Written request
Copy out every line of the listing below, reproducing each one with no changes.

Given data

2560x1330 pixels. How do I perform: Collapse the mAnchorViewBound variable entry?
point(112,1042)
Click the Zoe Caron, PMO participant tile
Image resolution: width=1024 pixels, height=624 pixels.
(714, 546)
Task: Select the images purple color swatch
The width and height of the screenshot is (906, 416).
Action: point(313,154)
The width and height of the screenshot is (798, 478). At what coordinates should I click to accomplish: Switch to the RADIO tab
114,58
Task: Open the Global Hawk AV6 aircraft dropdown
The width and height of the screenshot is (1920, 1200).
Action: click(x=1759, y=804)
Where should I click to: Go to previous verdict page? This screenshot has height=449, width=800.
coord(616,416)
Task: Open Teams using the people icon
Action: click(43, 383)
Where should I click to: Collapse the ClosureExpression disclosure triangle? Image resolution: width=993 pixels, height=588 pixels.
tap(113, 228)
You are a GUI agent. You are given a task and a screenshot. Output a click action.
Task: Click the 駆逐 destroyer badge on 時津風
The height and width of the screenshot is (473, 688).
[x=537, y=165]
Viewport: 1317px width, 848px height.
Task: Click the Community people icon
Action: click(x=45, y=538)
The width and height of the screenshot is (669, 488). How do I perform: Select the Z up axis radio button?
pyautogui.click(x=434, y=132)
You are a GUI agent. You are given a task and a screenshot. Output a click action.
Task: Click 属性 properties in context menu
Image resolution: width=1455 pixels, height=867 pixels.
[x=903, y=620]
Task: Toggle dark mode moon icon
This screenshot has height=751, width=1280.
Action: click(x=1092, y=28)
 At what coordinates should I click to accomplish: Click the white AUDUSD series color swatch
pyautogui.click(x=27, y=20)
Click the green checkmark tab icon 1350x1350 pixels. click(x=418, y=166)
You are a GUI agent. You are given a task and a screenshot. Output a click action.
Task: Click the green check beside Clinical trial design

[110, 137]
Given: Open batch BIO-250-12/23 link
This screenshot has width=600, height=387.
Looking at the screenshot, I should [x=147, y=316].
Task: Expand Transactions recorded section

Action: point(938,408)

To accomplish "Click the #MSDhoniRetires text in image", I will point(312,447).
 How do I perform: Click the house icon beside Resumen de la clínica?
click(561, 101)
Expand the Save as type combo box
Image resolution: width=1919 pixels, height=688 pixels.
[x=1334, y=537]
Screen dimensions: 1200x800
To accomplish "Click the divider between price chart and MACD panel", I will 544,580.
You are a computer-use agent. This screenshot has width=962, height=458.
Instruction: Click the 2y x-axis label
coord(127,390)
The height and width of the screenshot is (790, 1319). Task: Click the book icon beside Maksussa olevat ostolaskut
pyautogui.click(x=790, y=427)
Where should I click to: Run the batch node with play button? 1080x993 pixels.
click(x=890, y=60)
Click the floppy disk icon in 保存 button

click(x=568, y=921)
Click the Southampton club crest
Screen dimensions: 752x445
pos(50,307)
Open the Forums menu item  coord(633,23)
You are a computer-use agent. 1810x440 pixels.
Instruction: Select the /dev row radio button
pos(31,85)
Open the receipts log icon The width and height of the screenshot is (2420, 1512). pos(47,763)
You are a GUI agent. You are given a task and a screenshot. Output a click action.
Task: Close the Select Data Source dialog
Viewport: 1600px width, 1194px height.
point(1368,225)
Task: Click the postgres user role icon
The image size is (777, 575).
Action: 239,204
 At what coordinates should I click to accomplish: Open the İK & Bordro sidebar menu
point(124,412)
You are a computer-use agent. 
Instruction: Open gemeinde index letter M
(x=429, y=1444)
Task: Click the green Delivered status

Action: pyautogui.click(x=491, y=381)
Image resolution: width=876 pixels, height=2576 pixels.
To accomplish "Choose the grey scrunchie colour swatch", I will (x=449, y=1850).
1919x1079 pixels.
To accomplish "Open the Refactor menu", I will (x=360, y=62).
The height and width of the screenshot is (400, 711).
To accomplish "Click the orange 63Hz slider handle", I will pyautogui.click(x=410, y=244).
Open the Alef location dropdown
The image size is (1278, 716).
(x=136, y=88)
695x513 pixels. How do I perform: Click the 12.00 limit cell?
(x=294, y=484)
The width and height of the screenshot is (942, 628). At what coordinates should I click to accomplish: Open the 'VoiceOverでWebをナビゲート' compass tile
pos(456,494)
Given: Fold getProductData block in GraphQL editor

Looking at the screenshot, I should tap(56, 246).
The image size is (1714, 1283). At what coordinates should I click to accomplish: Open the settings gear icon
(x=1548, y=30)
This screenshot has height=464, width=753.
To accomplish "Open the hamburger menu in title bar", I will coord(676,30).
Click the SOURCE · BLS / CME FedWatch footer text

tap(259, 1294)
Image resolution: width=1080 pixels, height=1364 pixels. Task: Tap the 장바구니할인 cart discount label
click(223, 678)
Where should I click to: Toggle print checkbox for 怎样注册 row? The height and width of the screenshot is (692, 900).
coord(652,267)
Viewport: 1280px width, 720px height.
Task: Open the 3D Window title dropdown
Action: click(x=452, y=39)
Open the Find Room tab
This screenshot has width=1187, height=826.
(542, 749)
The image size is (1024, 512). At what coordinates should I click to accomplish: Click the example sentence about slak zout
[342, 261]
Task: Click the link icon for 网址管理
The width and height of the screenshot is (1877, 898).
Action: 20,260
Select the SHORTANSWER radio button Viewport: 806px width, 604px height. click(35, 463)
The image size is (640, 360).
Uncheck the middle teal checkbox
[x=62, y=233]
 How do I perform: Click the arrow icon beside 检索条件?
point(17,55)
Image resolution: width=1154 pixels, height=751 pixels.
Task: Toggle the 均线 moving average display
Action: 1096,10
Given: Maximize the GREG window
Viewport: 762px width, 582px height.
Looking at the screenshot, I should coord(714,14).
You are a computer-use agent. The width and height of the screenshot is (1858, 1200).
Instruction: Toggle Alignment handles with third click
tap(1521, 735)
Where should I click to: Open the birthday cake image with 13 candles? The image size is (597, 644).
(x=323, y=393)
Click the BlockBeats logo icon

The response
2560x1330 pixels. How do I perform: Collapse the mAnchorViewBound variable entry?
point(112,1042)
Click the Zoe Caron, PMO participant tile
Image resolution: width=1024 pixels, height=624 pixels.
(714, 546)
Task: Select the images purple color swatch
The width and height of the screenshot is (906, 416).
Action: point(313,154)
The width and height of the screenshot is (798, 478). At what coordinates should I click to accomplish: Switch to the RADIO tab
114,58
Task: Open the Global Hawk AV6 aircraft dropdown
The width and height of the screenshot is (1920, 1200).
Action: click(x=1759, y=804)
Where should I click to: Go to previous verdict page? This screenshot has height=449, width=800.
coord(616,416)
Task: Open Teams using the people icon
Action: click(43, 383)
Where should I click to: Collapse the ClosureExpression disclosure triangle? Image resolution: width=993 pixels, height=588 pixels.
tap(113, 228)
You are a GUI agent. You are given a task and a screenshot. Output a click action.
Task: Click the 駆逐 destroyer badge on 時津風
The height and width of the screenshot is (473, 688).
[x=537, y=165]
Viewport: 1317px width, 848px height.
Task: Click the Community people icon
Action: click(x=45, y=538)
The width and height of the screenshot is (669, 488). How do I perform: Select the Z up axis radio button?
pyautogui.click(x=434, y=132)
You are a GUI agent. You are given a task and a screenshot. Output a click action.
Task: Click 属性 properties in context menu
Image resolution: width=1455 pixels, height=867 pixels.
[x=903, y=620]
Task: Toggle dark mode moon icon
This screenshot has height=751, width=1280.
Action: click(x=1092, y=28)
 At what coordinates should I click to accomplish: Click the white AUDUSD series color swatch
pyautogui.click(x=27, y=20)
Click the green checkmark tab icon 1350x1350 pixels. click(x=418, y=166)
You are a GUI agent. You are given a task and a screenshot. Output a click action.
Task: Click the green check beside Clinical trial design

[110, 137]
Given: Open batch BIO-250-12/23 link
This screenshot has width=600, height=387.
Looking at the screenshot, I should [x=147, y=316].
Task: Expand Transactions recorded section

Action: point(938,408)

To accomplish "Click the #MSDhoniRetires text in image", I will point(312,447).
 How do I perform: Click the house icon beside Resumen de la clínica?
click(561, 101)
Expand the Save as type combo box
Image resolution: width=1919 pixels, height=688 pixels.
[x=1334, y=537]
Screen dimensions: 1200x800
To accomplish "Click the divider between price chart and MACD panel", I will 544,580.
You are a computer-use agent. This screenshot has width=962, height=458.
Instruction: Click the 2y x-axis label
coord(127,390)
The height and width of the screenshot is (790, 1319). Task: Click the book icon beside Maksussa olevat ostolaskut
pyautogui.click(x=790, y=427)
Where should I click to: Run the batch node with play button? 1080x993 pixels.
click(x=890, y=60)
Click the floppy disk icon in 保存 button

click(x=568, y=921)
Click the Southampton club crest
Screen dimensions: 752x445
pos(50,307)
Open the Forums menu item  coord(633,23)
You are a computer-use agent. 1810x440 pixels.
Instruction: Select the /dev row radio button
pos(31,85)
Open the receipts log icon The width and height of the screenshot is (2420, 1512). pos(47,763)
You are a GUI agent. You are given a task and a screenshot. Output a click action.
Task: Close the Select Data Source dialog
Viewport: 1600px width, 1194px height.
point(1368,225)
Task: Click the postgres user role icon
The image size is (777, 575).
Action: 239,204
 At what coordinates should I click to accomplish: Open the İK & Bordro sidebar menu
point(124,412)
You are a computer-use agent. 
Instruction: Open gemeinde index letter M
(x=429, y=1444)
Task: Click the green Delivered status

Action: pyautogui.click(x=491, y=381)
Image resolution: width=876 pixels, height=2576 pixels.
To accomplish "Choose the grey scrunchie colour swatch", I will (x=449, y=1850).
1919x1079 pixels.
To accomplish "Open the Refactor menu", I will (x=360, y=62).
The height and width of the screenshot is (400, 711).
To accomplish "Click the orange 63Hz slider handle", I will pyautogui.click(x=410, y=244).
Open the Alef location dropdown
The image size is (1278, 716).
(x=136, y=88)
695x513 pixels. How do I perform: Click the 12.00 limit cell?
(x=294, y=484)
The width and height of the screenshot is (942, 628). At what coordinates should I click to accomplish: Open the 'VoiceOverでWebをナビゲート' compass tile
pos(456,494)
Given: Fold getProductData block in GraphQL editor

Looking at the screenshot, I should tap(56, 246).
The image size is (1714, 1283). At what coordinates should I click to accomplish: Open the settings gear icon
(x=1548, y=30)
This screenshot has height=464, width=753.
To accomplish "Open the hamburger menu in title bar", I will coord(676,30).
Click the SOURCE · BLS / CME FedWatch footer text

tap(259, 1294)
Image resolution: width=1080 pixels, height=1364 pixels. Task: Tap the 장바구니할인 cart discount label
click(223, 678)
Where should I click to: Toggle print checkbox for 怎样注册 row? The height and width of the screenshot is (692, 900).
coord(652,267)
Viewport: 1280px width, 720px height.
Task: Open the 3D Window title dropdown
Action: click(x=452, y=39)
Open the Find Room tab
This screenshot has width=1187, height=826.
(542, 749)
The image size is (1024, 512). At what coordinates should I click to accomplish: Click the example sentence about slak zout
[342, 261]
Task: Click the link icon for 网址管理
The width and height of the screenshot is (1877, 898).
Action: 20,260
Select the SHORTANSWER radio button Viewport: 806px width, 604px height. click(35, 463)
The image size is (640, 360).
Uncheck the middle teal checkbox
[x=62, y=233]
 How do I perform: Click the arrow icon beside 检索条件?
point(17,55)
Image resolution: width=1154 pixels, height=751 pixels.
Task: Toggle the 均线 moving average display
Action: 1096,10
Given: Maximize the GREG window
Viewport: 762px width, 582px height.
Looking at the screenshot, I should coord(714,14).
You are a computer-use agent. The width and height of the screenshot is (1858, 1200).
Instruction: Toggle Alignment handles with third click
tap(1521, 735)
Where should I click to: Open the birthday cake image with 13 candles? The image size is (597, 644).
(x=323, y=393)
Click the BlockBeats logo icon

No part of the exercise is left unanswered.